Kitchen Pantry Shelf Redo
Posted by Admin SATXProperty on Monday, June 16th, 2014 at 9:17am.
A Spot of Home Reorganization
By Celia Hayes
The kitchen pantry in my house is a misnomer. It a small kitchen closet, 25 ¼ inches wide by 27 ½ deep, extending all the way up to the ceiling-level. The builders installed shelves roughly fifteen inches apart. When I first moved in, I attached a pair of narrow wire shelf units to the inside of the door, seven shelves, each one just deep enough to hold a single can, small box or bottle. Later, I put in three wire shelves above the existing shelves. These needed a step-ladder to access. I put the little-used items on them ... and then pretty much dropped doing anything more, except for when it was necessary to go spelunking to the back of the deep shelves looking for a box of lasagna noodles. A couple of years ago, my daughter put various appliances that we didn't keep on the countertop, and a collection of French porcelain cooking dishes into the pantry, and put the foodstuffs into the little butcher-block topped kitchen island. Not much better; we still had crammed and disorganized shelves. We had often discussed the means of making the pantry more usable, but hesitated because of the hassle.
We reached Peak Exasperation this week; when the chore of doing something overcomes the continued hassle of existing with it. I told my daughter to get some boxes from the garage, and empty out of the lower shelves, then get a hammer and knock out the shelves and their supports. Done and done – and then off to Lowe's for certain necessary materials, including a patching kit to repair dings in the wall, and a sample pot of paint to cover over the places where the shelves had come away. My daughter originally didn't want to take the trouble. She wanted it done all in a day – but I wanted to go a thorough job, and knew that it would look awful if we didn't.
Lengths of wire shelving and the clips and brackets to attach them didn't cost that much. Eight sets of narrow two-shelf units to go along the sides were a little pricy, but the small dimensions of the pantry meant that nothing standard would fit, being either too large or two small. I had them cut seven 25-inch lengths, and we loaded it all in the car and went home. It took a few hours to patch and paint the walls, which interested the cats very much. When the paint was dry, I went to work with a pencil and a carpenter's level. My daughter had wanted to do adjustable shelves on tracks attached to the back wall, but I vetoed that as being just too expensive. Besides, I had no clear idea of where the studs were in the walls and no interest in searching. I measured the various containers and appliances that we would store on the shelves and tailored the spacing to suit; two shelves 12 inches apart, two at 10 inches, and the rest at 9. I drew a level line across the back wall and out the sides to exactly 12 inches, and went to work with a power drill set with a ¼ inch bit. This took the rest of the day, drilling the holes, and pounding in the clips to support the shelves.
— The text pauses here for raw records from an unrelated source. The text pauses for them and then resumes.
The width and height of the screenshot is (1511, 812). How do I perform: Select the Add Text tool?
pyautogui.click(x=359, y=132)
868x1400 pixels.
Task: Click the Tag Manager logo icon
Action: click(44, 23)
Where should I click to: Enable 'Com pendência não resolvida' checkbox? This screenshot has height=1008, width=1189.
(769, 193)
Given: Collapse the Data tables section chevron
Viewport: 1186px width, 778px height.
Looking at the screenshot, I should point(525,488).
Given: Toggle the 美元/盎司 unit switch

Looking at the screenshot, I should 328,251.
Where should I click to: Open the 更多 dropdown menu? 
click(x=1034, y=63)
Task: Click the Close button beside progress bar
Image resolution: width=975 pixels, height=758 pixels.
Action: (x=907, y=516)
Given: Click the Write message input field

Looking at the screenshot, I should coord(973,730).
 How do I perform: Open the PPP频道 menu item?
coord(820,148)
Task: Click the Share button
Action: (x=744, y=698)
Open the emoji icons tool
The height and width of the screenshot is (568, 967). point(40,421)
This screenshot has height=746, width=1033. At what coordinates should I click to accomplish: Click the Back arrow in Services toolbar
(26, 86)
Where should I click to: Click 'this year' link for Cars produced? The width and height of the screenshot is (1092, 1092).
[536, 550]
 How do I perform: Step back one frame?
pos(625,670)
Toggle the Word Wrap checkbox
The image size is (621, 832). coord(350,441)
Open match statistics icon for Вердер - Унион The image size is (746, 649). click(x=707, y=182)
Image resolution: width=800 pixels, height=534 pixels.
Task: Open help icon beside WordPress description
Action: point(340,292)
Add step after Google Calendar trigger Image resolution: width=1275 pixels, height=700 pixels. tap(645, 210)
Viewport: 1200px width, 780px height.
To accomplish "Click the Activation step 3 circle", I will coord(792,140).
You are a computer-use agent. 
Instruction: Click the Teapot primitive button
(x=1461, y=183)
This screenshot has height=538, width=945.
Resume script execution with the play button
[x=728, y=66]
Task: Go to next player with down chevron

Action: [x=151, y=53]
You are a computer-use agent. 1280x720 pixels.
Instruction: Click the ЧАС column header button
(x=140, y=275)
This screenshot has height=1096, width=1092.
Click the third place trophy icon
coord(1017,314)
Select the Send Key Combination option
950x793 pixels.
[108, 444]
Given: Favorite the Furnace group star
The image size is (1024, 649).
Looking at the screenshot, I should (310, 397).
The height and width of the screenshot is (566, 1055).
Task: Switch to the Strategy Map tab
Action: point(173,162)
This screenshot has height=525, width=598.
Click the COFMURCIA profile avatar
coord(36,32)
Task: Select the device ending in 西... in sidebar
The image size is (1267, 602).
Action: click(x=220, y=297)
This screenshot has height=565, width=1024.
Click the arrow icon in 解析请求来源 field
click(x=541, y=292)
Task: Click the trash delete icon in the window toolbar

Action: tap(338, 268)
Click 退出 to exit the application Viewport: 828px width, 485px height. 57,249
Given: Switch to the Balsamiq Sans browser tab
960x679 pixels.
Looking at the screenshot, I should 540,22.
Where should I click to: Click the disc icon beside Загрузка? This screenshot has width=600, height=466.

The next day, we made a trip to the Container Store for ... well, containers, especially four plastic tubs with airtight tops to store bulk staples in. Those I intended to go on the lower shelves. I had an eye on a short rack to hold mops and brooms, and another wire rack to hold upright boxes and rolls of tinfoil, wax paper and rolls of vacuum-seal bags. That last we had to go back to Lowe's for. Instead of four narrow shelves on each side, I put five on one side, two on the other, with the mop holder and the roll rack underneath them.
Wonder of wonders, we can now close the pantry door. And it all looks ... very much more organized. No need to hunt for lasagna noodles, or anything else now – it's all right there.